Two alpha-3-D-galactosyltransferases in rabbit stomach mucosa with different acceptor substrate specificities.

Homogenates of rabbit stomach mucosa were examined for enzymes catalysing the transfer of D-galactose from UDP-D-galactose to various low-molecular-weight acceptors of known structure. Treatment of the products with alpha and beta-D-galactosidases revealed that D-galactose was transferred in both alpha and beta-anomeric linkages. The beta-D-galactosyltransferase used N-acetylglucosamine and compounds containing terminal nonreducing beta-N-acetylglucosaminyl residues as acceptor substrates. The compounds accepting D-galactose in alpha-anomeric linkage had unsubstituted terminal non-reducing beta-D-galactosyl units or a fucose substituent on the carbon-2 position of a subterminal beta-D-galactosyl unit. Methylation analysis of the products formed with N-acetyllactosamine [beta-D-Galp(1 leads to 4)D-GlcNAcp] and 2'fucosyllactose [alpha-L-Fucp(1 leads to 2)-beta-D-Galp(1 leads to 4)D-Glcp] revealed that D-galactose was transferred to the carbon-3 position of the beta-D-galactosyl residue in both of these acceptor substrates. Competition experiments with the two substrates indicated that the transfer of D-galactose was catalysed in each case by a different alpha-3-D-galactosyltransferase. Differences were also observed in the solubility properties of the enzymes: the alpha-3-D-galactosyltransferase using acceptor substrates with unsubstituted beta-D-galactosyl residues was more readily soluble both in the presence and absence of detergents than the transferase using beta-D-galactosyl residues substituted at carbon-2 with L-fucose.

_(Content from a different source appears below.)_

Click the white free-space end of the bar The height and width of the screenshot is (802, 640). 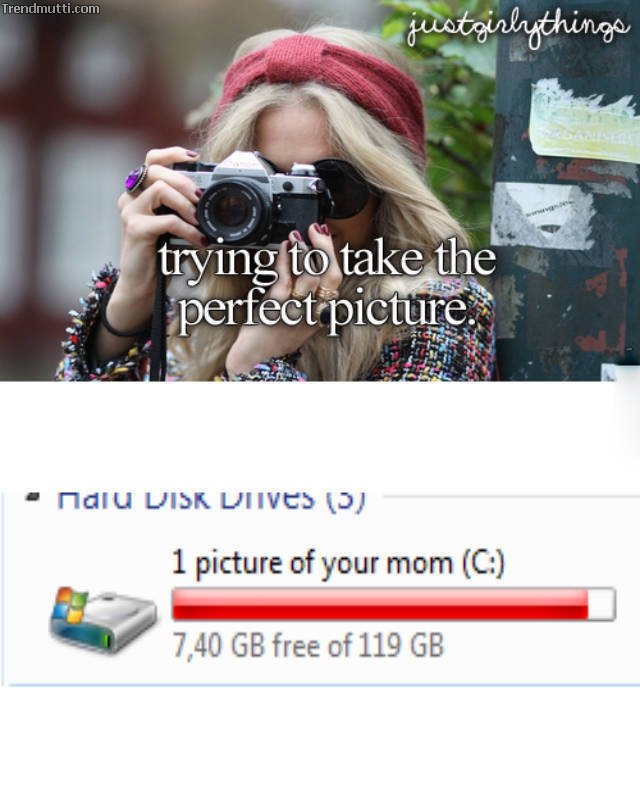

These findings demonstrate that rabbit stomach mucosa has two distinct alpha-3-D-galactosyltransferases: one, which is more tightly membrane-bound, resembles the human B-gene-specified transferase in its acceptor specificity, and the second, which is a more soluble enzyme, transfers D-galactose to the same positional linkage in unsubstituted beta-D-galactosyl residues.